Memorandum by the Under Secretary of State (Castle)
In the course of conversation with the Italian Ambassador, I took up with him the various cases which have made trouble recently of American citizens arrested on arrival in Italy for alleged statements made on shipboard derogatory of Mussolini; also one or two other cases in Italy where people have had difficulty in communicating with American Consular Officers. I told the Ambassador with a good deal of vigor that these cases were getting altogether too numerous to be pleasant; that the Italian authorities were acting in a very stupid manner for their own good because these American citizens, when they came back to this country, might well tell stories to the [Page 635] press which would react against Italy.

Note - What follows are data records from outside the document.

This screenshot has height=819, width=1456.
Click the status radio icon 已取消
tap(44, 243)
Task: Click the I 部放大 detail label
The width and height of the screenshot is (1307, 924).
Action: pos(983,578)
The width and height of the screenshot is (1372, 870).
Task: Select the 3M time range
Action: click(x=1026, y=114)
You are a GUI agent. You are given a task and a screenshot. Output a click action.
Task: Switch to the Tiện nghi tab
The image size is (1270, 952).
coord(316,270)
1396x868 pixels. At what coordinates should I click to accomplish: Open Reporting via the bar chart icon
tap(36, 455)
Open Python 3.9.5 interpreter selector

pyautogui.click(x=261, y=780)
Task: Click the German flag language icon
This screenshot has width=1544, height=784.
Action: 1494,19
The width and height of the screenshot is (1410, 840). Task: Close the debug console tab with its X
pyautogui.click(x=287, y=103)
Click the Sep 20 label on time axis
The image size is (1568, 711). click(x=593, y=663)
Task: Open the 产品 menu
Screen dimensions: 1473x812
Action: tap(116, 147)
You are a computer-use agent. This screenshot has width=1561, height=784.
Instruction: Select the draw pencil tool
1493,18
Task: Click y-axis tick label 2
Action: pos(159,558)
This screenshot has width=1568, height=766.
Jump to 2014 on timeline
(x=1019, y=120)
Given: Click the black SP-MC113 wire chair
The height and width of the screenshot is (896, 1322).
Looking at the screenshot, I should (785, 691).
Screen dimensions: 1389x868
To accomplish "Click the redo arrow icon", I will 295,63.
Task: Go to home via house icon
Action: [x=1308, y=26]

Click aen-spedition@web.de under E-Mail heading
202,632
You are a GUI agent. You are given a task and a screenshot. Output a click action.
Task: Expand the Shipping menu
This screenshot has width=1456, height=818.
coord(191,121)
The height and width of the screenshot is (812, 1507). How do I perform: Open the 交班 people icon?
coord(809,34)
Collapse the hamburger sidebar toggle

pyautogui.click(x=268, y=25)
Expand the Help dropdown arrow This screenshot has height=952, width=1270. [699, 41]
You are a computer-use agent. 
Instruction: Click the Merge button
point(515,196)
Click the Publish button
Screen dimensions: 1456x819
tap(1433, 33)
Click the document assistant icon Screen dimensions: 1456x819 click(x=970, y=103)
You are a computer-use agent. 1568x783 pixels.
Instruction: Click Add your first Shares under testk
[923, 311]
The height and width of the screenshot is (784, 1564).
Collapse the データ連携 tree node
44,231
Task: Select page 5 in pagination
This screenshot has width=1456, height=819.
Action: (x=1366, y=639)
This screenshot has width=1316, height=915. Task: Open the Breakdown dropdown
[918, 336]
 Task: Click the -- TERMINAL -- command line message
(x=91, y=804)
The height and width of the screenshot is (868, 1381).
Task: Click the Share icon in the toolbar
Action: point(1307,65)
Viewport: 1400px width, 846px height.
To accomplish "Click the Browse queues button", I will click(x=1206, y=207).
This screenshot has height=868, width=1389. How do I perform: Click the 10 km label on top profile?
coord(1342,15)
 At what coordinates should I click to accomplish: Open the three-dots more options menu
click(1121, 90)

I told him, also, that we were getting very fed up ourselves with the situation, that it seemed fantastic that an American citizen crossing on an Italian boat should be arrested on arrival merely on the word of a steward, who perhaps felt that he had not received a sufficient fee. I said that, if this situation continued and the press got hold of it, we should simply be compelled to say that the stories were correct. The result of this, as I pointed out, would obviously be that very few people would run the risk of traveling on an Italian line.
The Ambassador seemed very much disturbed, said that, on account of the danger from anarchists, the police had had to act more vigorously in matters of the kind, but that obviously in the cases which I had discussed with him, they had gone altogether too far. He said he would immediately communicate with his Government as to how we felt about the situation here.